Изменить стиль страницы

Порядок был такой: как только коренное население станет обнаруживать недовольство бытием своим — из наблюдательных за порядком пунктов, со стороны их благородий, раздаётся чарующий надеждами зов:

— Народ, приблизься к седалищу власти!

Народ привлечётся, а они его — совращать:

— Отчего волнение?

— Ваши благородия — жевать нечего!

— А зубы есть ещё?

— Маленько есть…

— Вот видите — всегда вы ухитряетесь что-нибудь да скрыть от руки начальства!

И ежели их благородия находили, что волнение усмиримо посредством окончательного выбитая зубов, то немедля прибегали к этому средству; если же видели, что это не может создать гармонии отношений, то обольстительно добивались толку:

— Чего ж вы хотите?

— Землицы бы…

Некоторые, в свирепости своего непонимания интересов государства, шли дальше и клянчили:

— Леформов бы каких-нибудь, чтобы, значит, зубья, рёбры и внутренности наши считать вроде как бы нашей собственностью и зря не трогать!

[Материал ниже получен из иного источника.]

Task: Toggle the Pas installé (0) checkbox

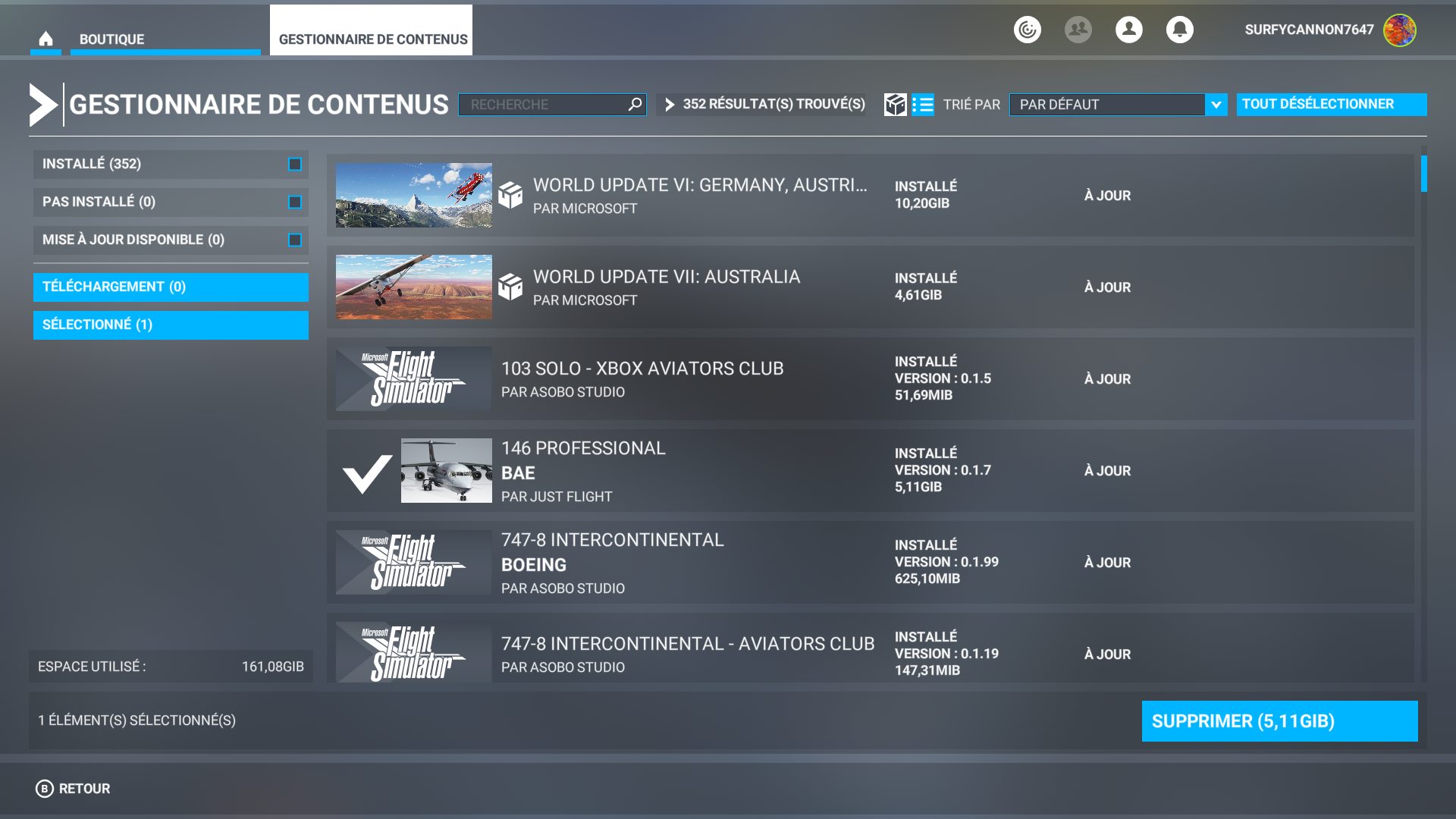Action: point(295,202)
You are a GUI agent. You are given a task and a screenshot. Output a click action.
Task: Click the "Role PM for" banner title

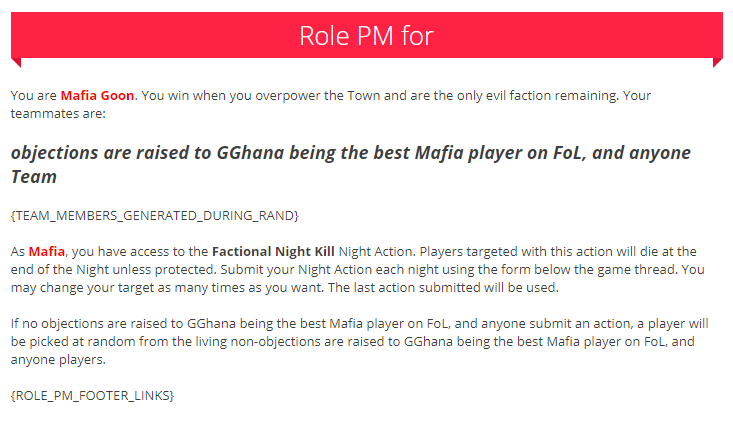[366, 35]
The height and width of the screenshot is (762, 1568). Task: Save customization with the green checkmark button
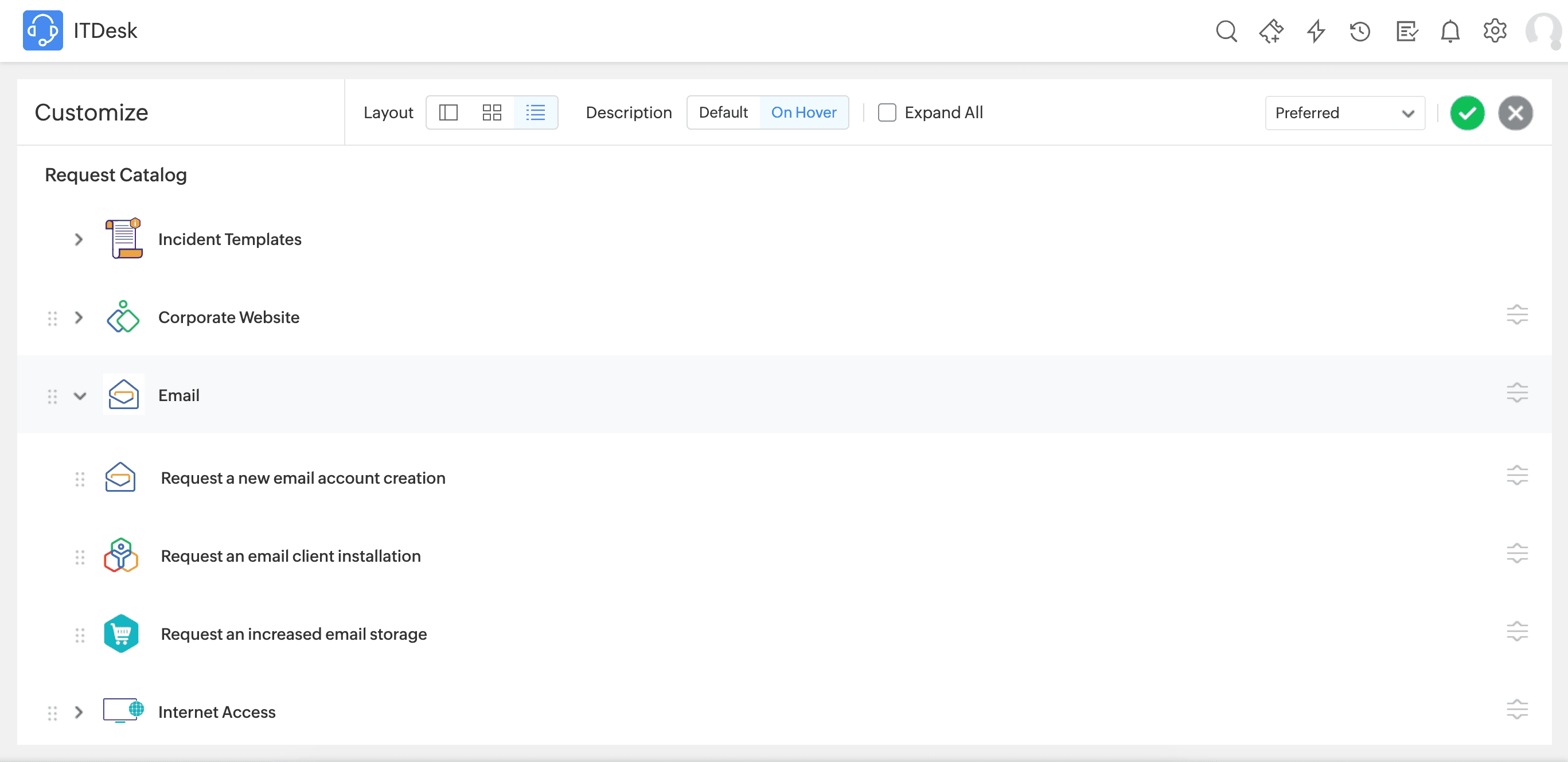1467,112
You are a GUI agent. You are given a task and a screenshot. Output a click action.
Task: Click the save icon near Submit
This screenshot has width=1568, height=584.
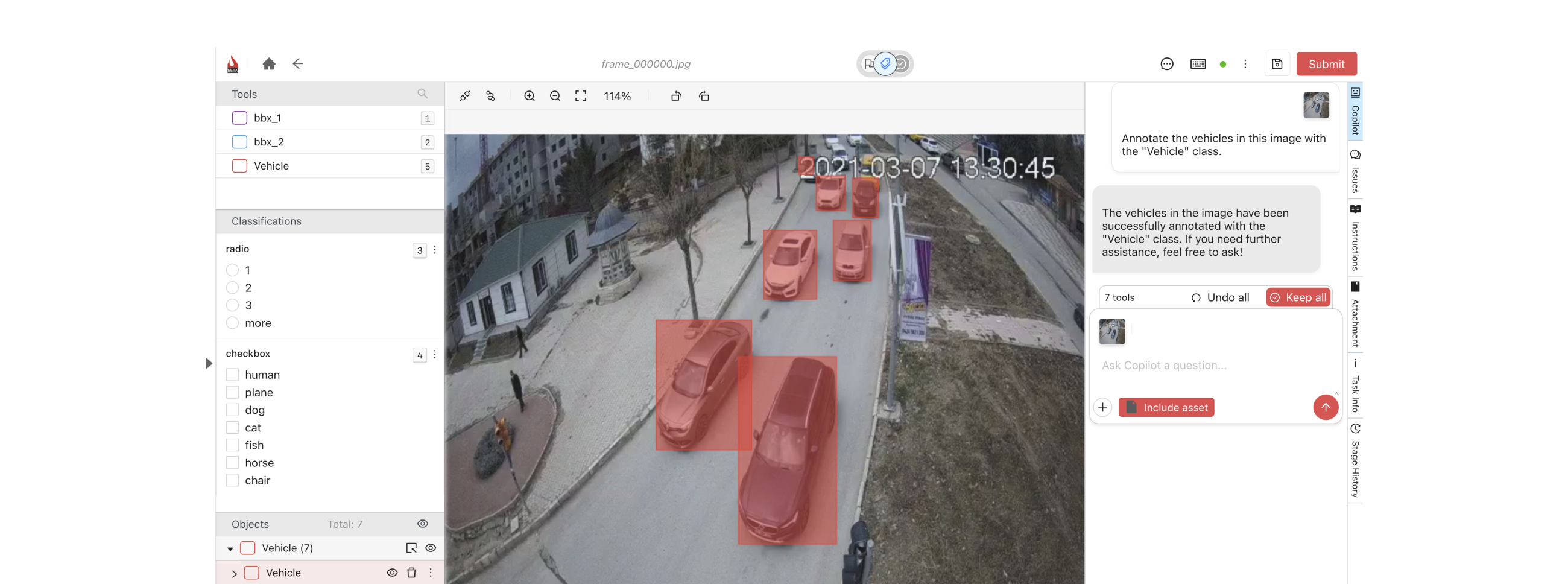click(x=1277, y=64)
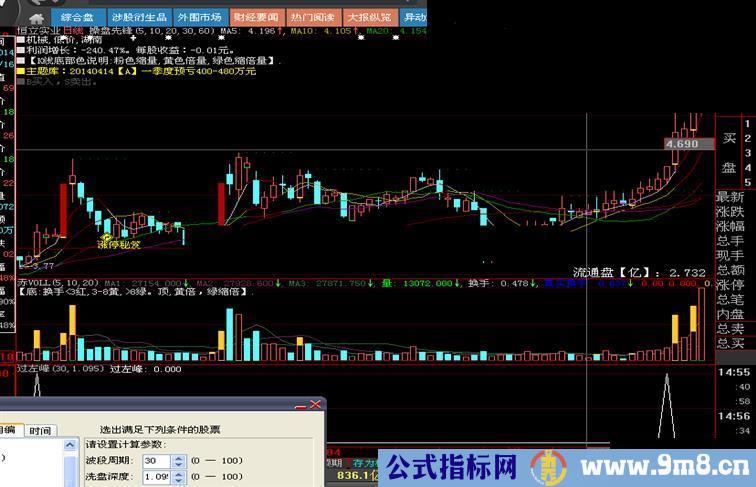
Task: Open the 综合盘 tab
Action: coord(77,17)
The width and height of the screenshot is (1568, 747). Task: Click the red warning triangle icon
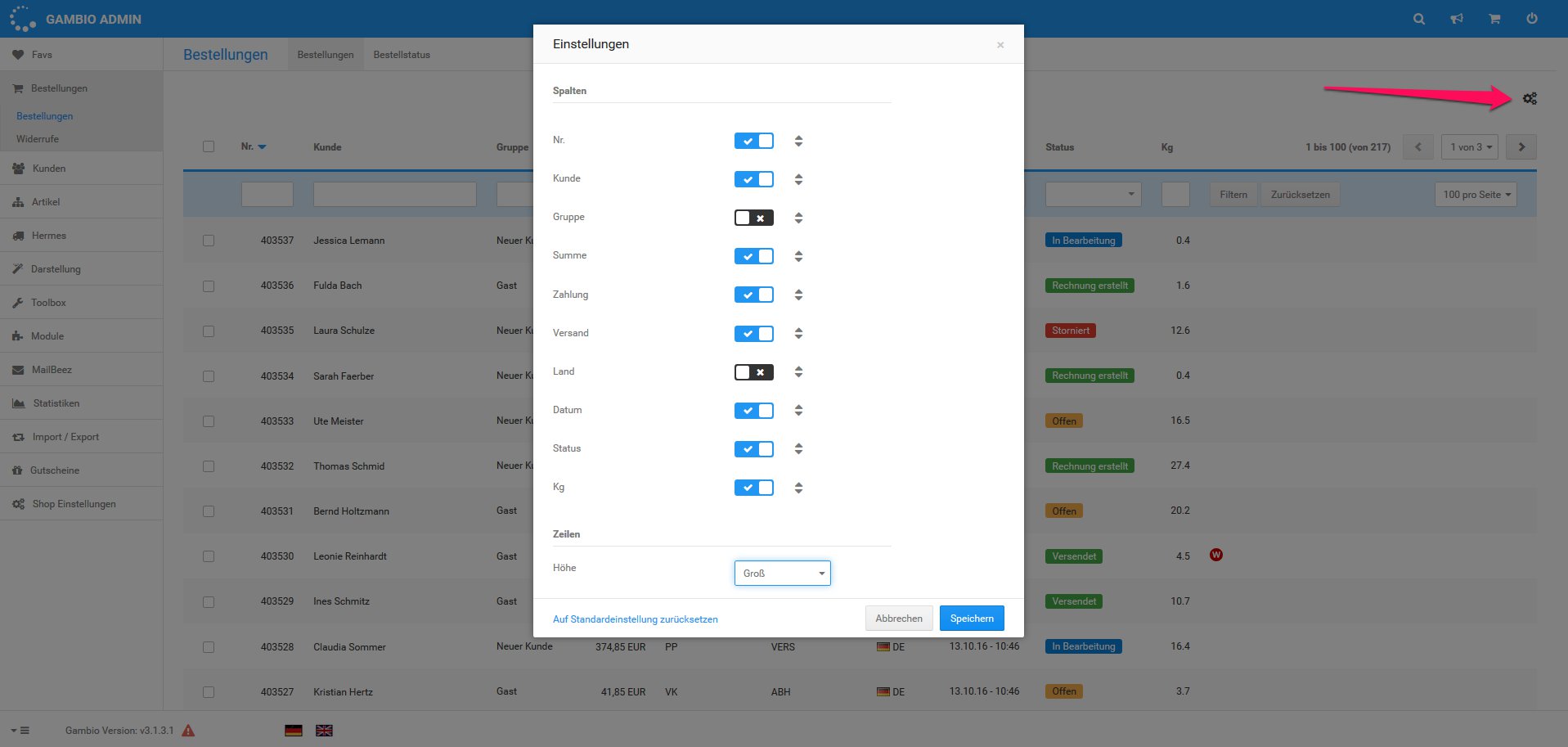pos(188,731)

Тут их благородия и начинали усовещивать:

— Эх, братцы! К чему эти мечты? «Не о хлебе едином…» — сказано, и ещё сказано: «За битого двух небитых дают!»

— А они согласны?

— Кто?

— Небитые-то?

— Господи! Конечно! К нам в третьем году, после Успенья, англичане просились — вот как! Сошлите, просят, весь ваш народ куда-нибудь в Сибирь, а нас на его место посадите, мы, говорят, вам и подати аккуратно платить будем, и водку станем пить по двенадцать вёдер в год на брата, и вообще. Нет, говорим, зачем же? У нас свой народ хорош, смирный, послушный, мы и с ним обойдёмся. Вот что, ребята, вам бы лучше, чем волноваться зря, пойти бы да жидов потрепать, а? К чему они?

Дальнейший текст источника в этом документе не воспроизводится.